- **Data to use**:
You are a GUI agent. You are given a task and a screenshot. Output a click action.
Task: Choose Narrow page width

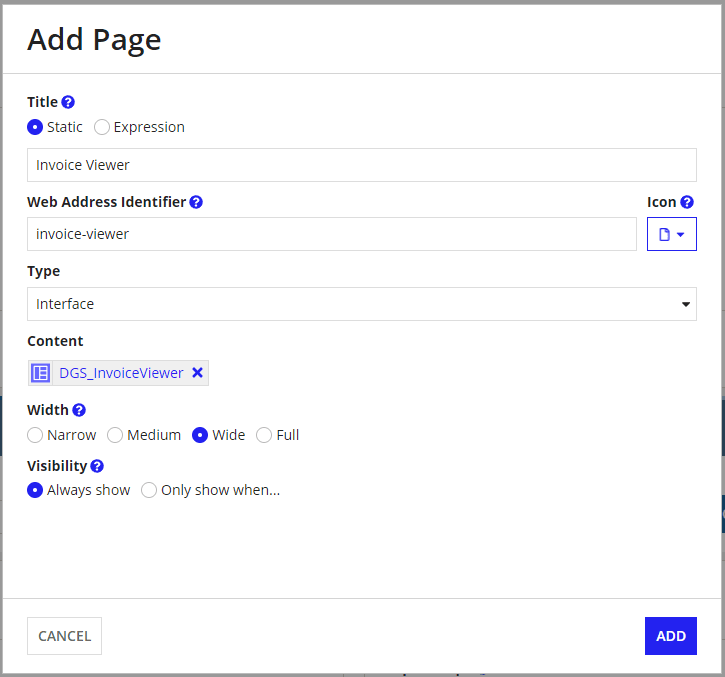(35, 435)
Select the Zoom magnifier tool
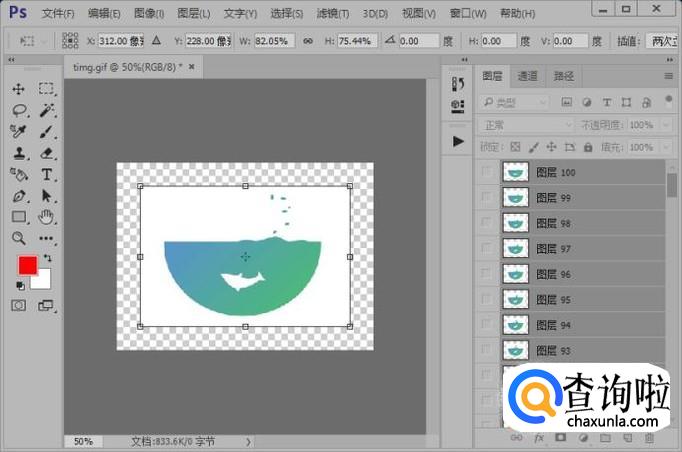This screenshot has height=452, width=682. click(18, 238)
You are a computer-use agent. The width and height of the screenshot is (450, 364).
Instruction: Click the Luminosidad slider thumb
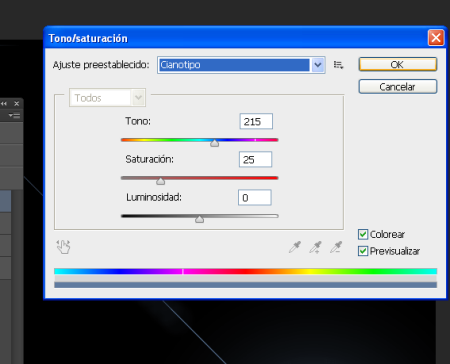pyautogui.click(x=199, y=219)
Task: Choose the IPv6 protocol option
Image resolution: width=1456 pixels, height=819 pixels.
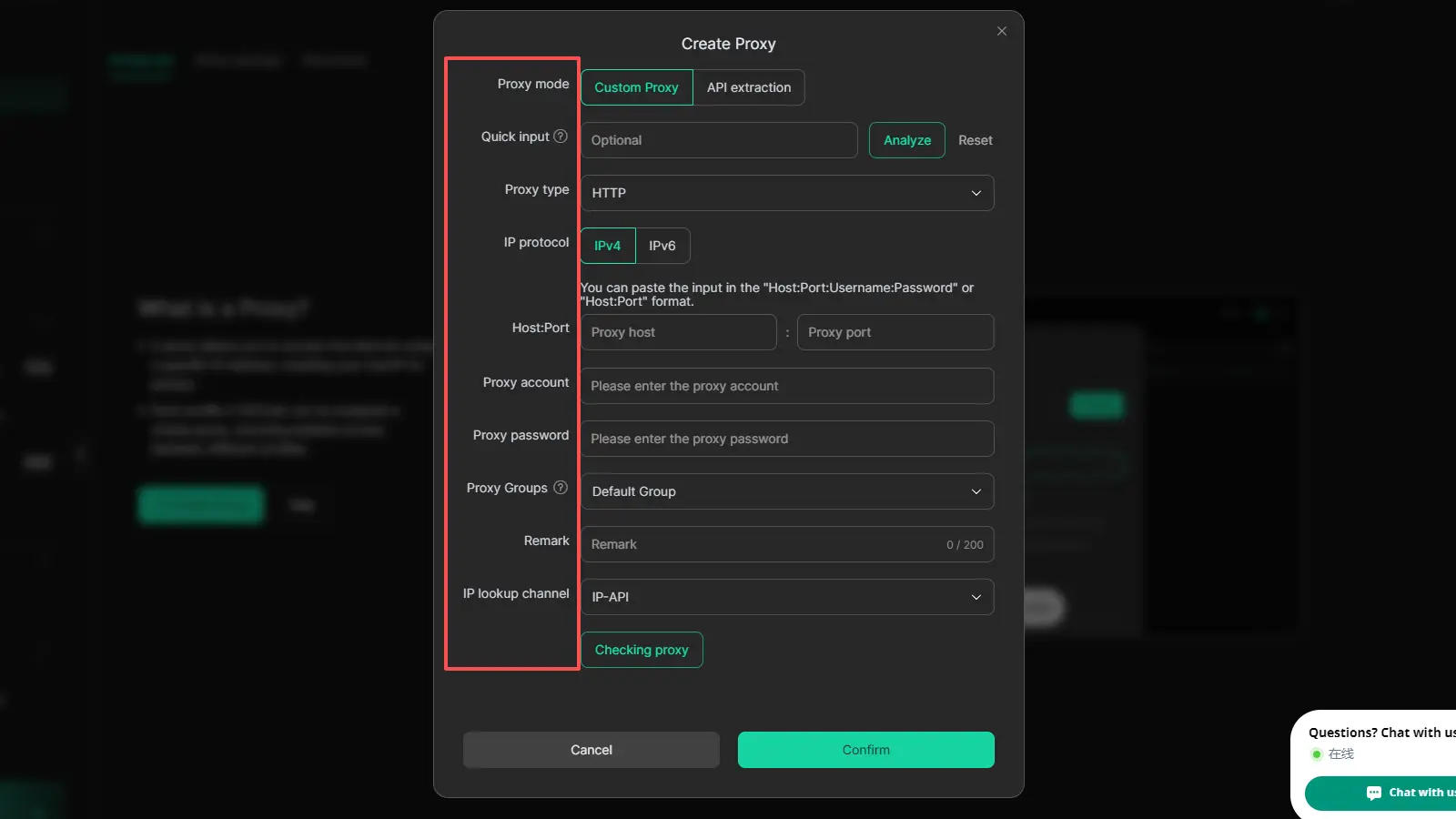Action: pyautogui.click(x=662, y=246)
--
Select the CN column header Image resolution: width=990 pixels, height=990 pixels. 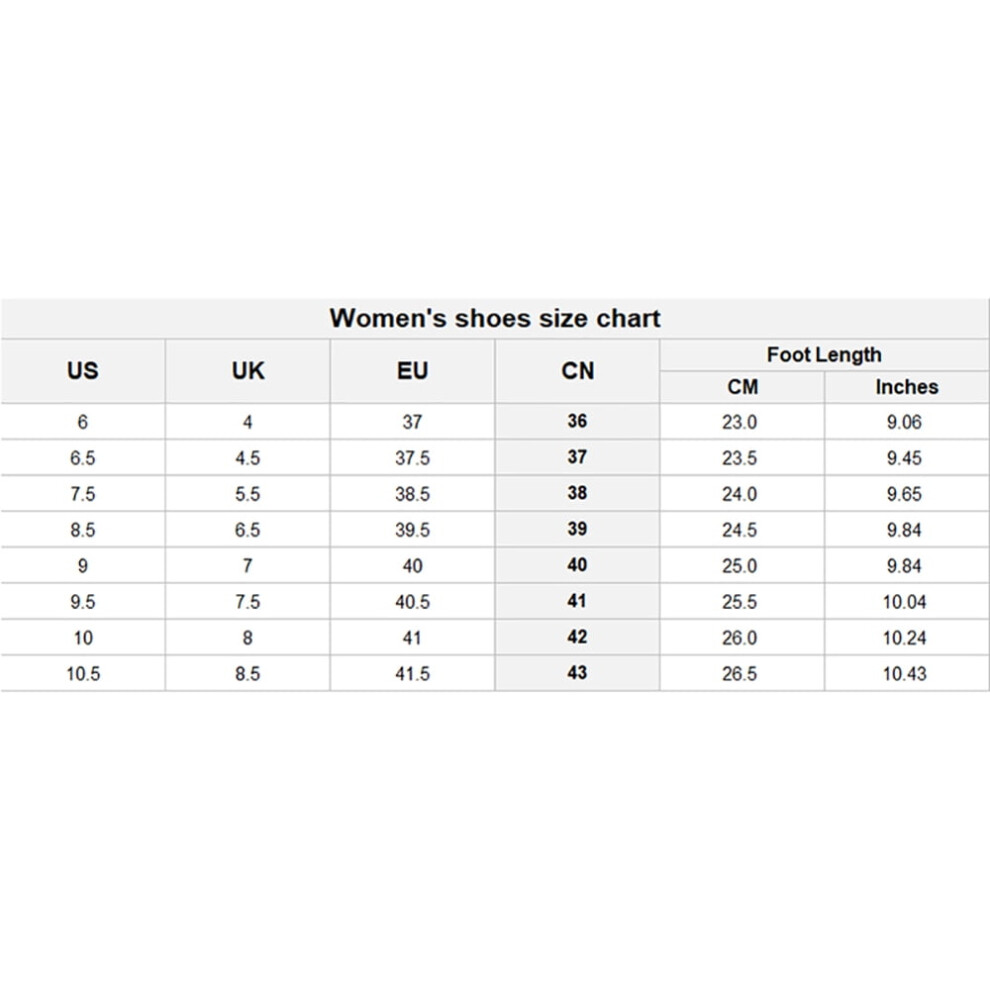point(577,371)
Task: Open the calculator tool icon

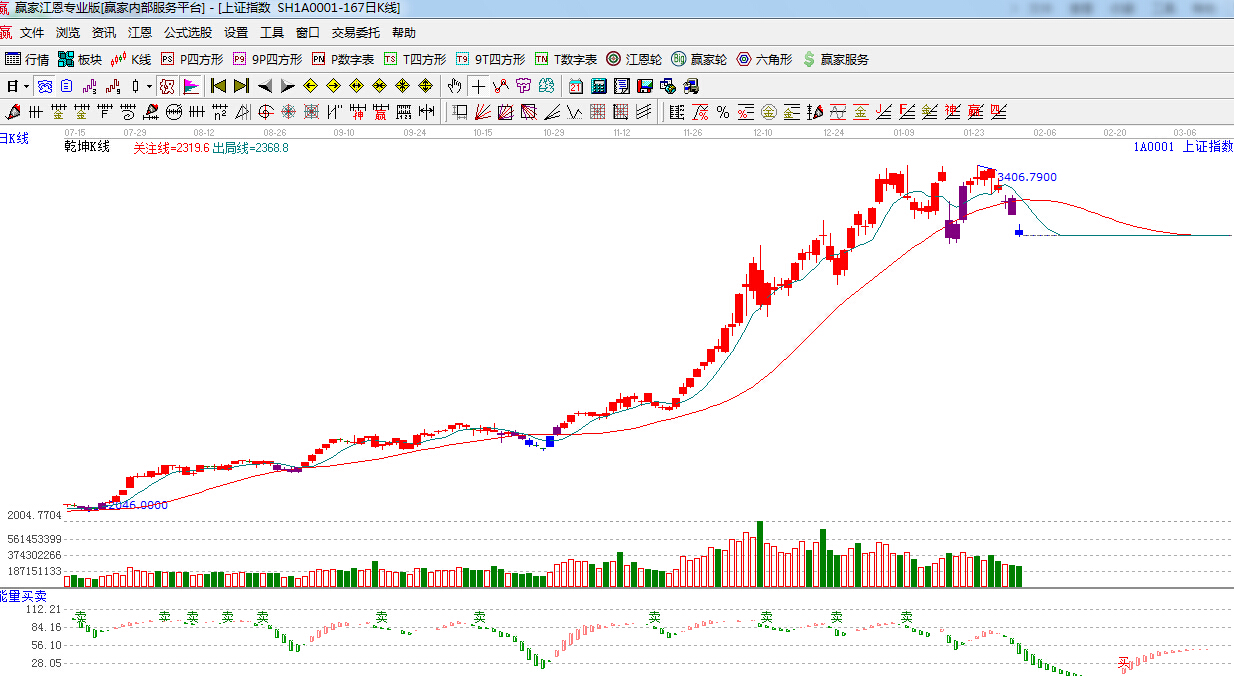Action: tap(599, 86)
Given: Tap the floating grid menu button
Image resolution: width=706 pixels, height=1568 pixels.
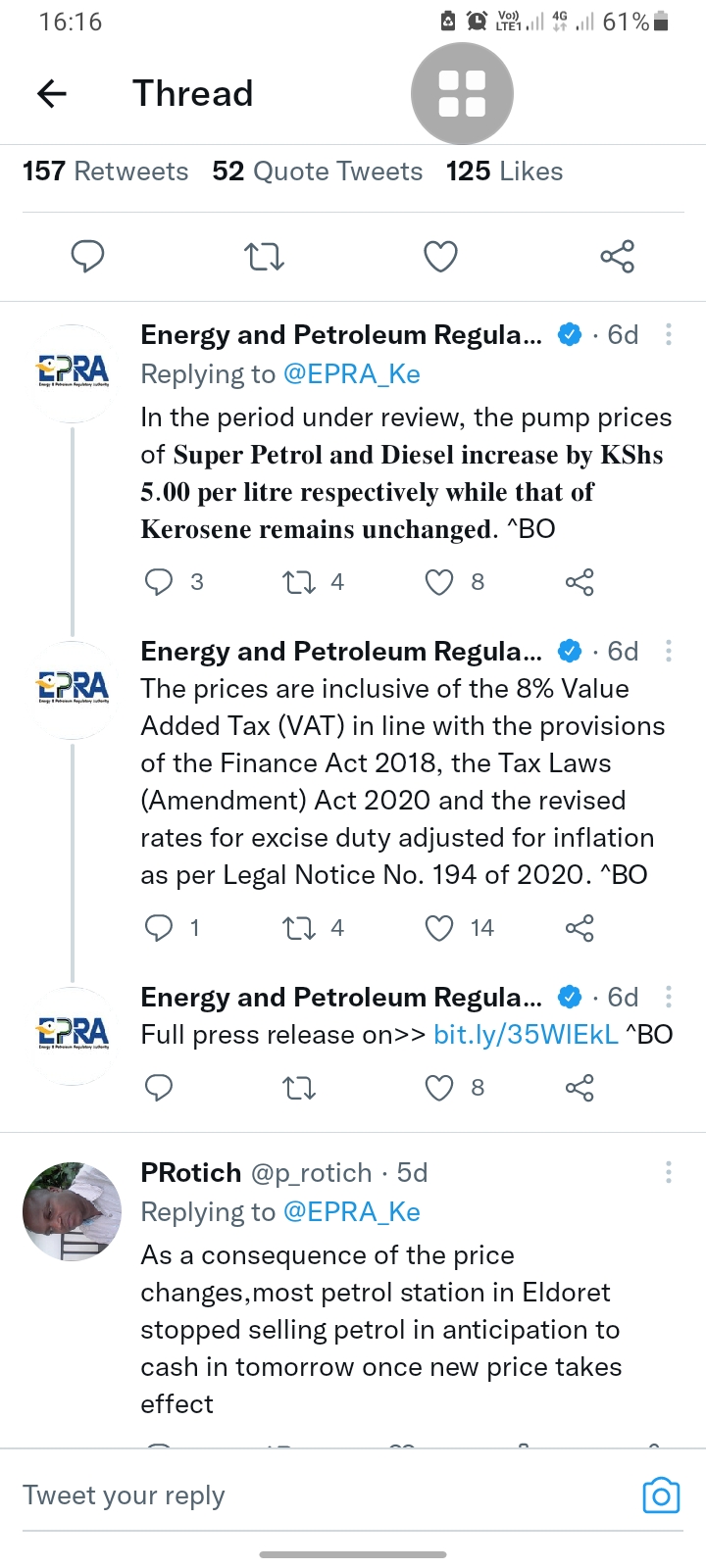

- **Activity**: Go through the listing above and find each line that contains "agent", then copy it.

- **Answer space**:
You are a GUI agent. You are given a task and a screenshot. Output a click action.
You are a computer-use agent. The width and height of the screenshot is (450, 364).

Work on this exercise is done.